Aí os bebês nascem e as famílias sem condições financeiras recebem auxílio do Governo baseado no número de filhos (como o Bolsa Família) e vocês reclamam dessa “vagabundagem”, não querem ver o “dinheiro dos seus impostos” sendo dado como “esmola para gente que só sabe fazer filhos”.
Depois, alguns desses bebês cuja vida vocês defenderam com tanto afinco, crescem num ambiente totalmente desajustado (com uma mãe que não os quis ter, ou sem mães, órfãos largados na rua ou esquecidos em algum orfanato) e alguns deles ingressam no crime, e aí vocês querem reduzir a maioridade penal e jogar todos na cadeia o quanto antes.
E, por fim, não querem que o governo gaste nem mais um centavo com esses meninos prisioneiros e riem do povo dos direitos humanos que denunciam condições precárias nas casas de correção e cadeias.
Ai eu lhes pergunto, meus queridos: vocês são a favor da vida de quem? Da mãe que não é… da criança, aparentemente, também não, porque assim que ela nasce, deixa de ser objeto da preocupação de vocês. Da vida de vocês, talvez?
Porque filho na barriga do outro é refresco, né? Se for você aí, que ficar grávida nas circunstâncias erradas (seja por acidente, ou com um cara com quem você não quer ter filhos, ou por abuso sexual ou como for), e quiser ir em frente com a gravidez, ninguém vai te impedir caso o aborto seja legalizado.
Agora, se você, moça de classe média que me lê, decidir interromper a sua gravidez, você vai poder fazer isso tranquilamente. Clandestinamente, claro. Porém, com um mínimo de dinheiro no bolso, você consegue descobrir e pagar alguém que faça direito e discretamente e não vai correr risco de vida.
Já a mulher pobre que deseja interromper a gravidez e não tem grana, no desespero, apela para métodos caseiros (introdução de objetos pontiagudos na vagina ou ingestão de remédios que provocam hemorragia) ou vai parar nas mãos de pilantras açougueiros em clínicas sem as mínimas condições sanitárias.
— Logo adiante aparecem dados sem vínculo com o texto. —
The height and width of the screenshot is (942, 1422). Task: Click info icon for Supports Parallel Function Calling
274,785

E morre. Morrem aos baldes. Tem que considere essas mortes um castigo divino, o que eu acho curioso, já que é uma punição que só atinge a mulherada pobre – e o Deus que eu conheço nunca foi de fazer distinção entre ricos e pobres… E agora vocês querem mandar as que sobreviverem para a cadeia.
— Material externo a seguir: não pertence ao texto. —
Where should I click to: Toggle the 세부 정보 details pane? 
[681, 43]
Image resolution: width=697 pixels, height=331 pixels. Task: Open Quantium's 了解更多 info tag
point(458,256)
Já que a bancada evangélica adora uma passagem bíblica para justificar projetos de lei e protestos (apesar do Estado ser laico), termino com um versículo que eu gosto muito para esta discussão: quando a gente condena um bebê indesejado a nascer para sofrer e ser privado de felicidade, “até um bebê que nasce morto é mais feliz que ele” (Eclesiastes 6:3).
Em tempo: ser pró-escolha significa ser a favor de que toda mulher seja senhora do próprio corpo e tenha o direito de decidir interromper uma gravidez indesejada de maneira segura e legalizada.